_REQUIRED ACTION:_ Reproduce the following lines verbatim, omitting the pictures from your reply.

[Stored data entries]
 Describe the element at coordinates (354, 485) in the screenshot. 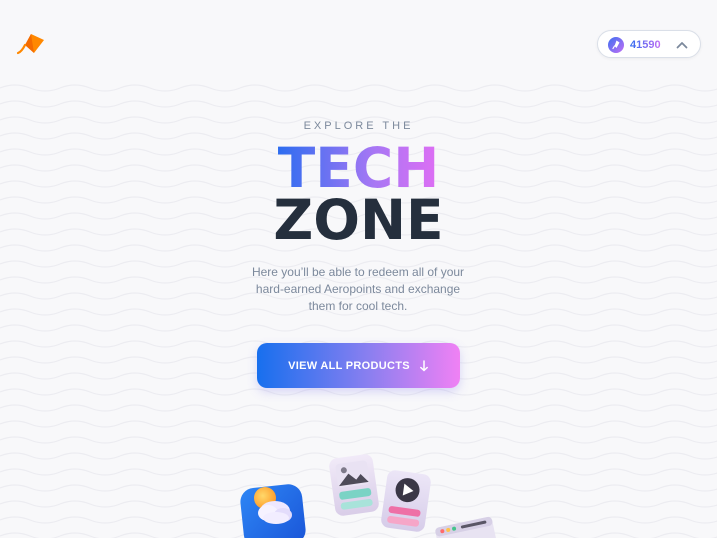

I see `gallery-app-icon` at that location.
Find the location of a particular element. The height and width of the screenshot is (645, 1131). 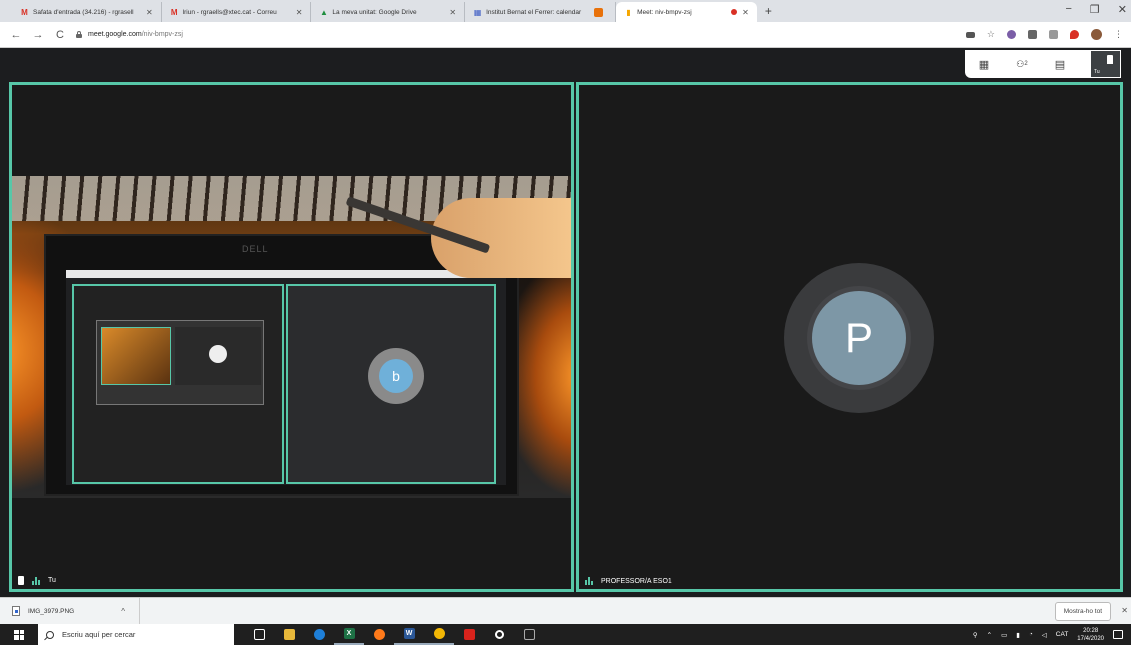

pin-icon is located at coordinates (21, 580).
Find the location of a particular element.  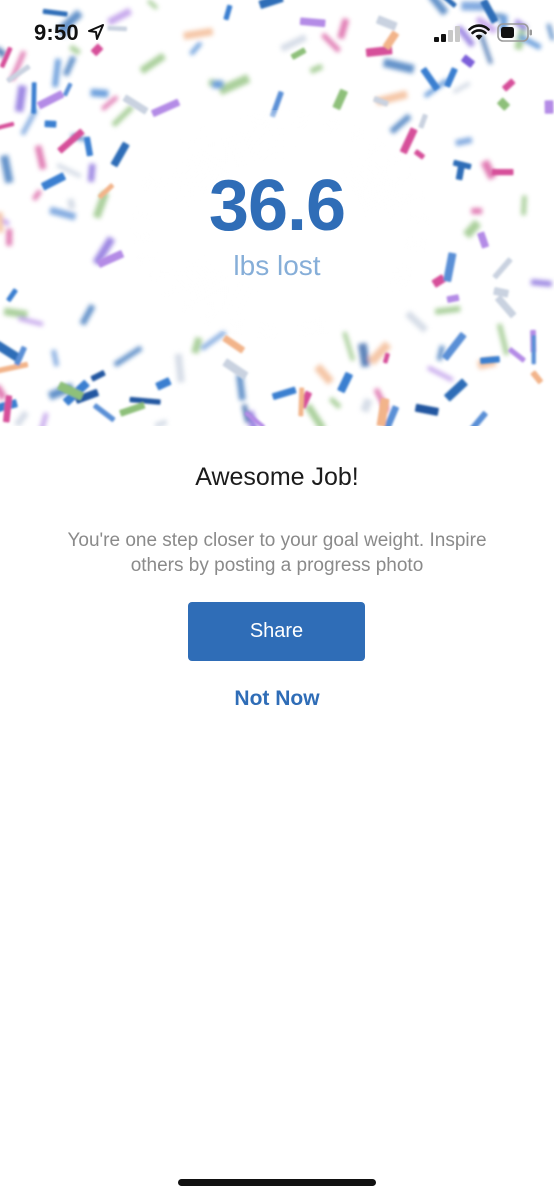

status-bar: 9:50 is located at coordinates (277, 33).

_RESPONSE FOR THIS EXERCISE:_
 Describe the element at coordinates (354, 485) in the screenshot. 

I see `gallery-app-icon` at that location.
Find the location of a particular element. The height and width of the screenshot is (645, 1131). 

pin-icon is located at coordinates (21, 580).
Find the location of a particular element.  

status-bar: 9:50 is located at coordinates (277, 33).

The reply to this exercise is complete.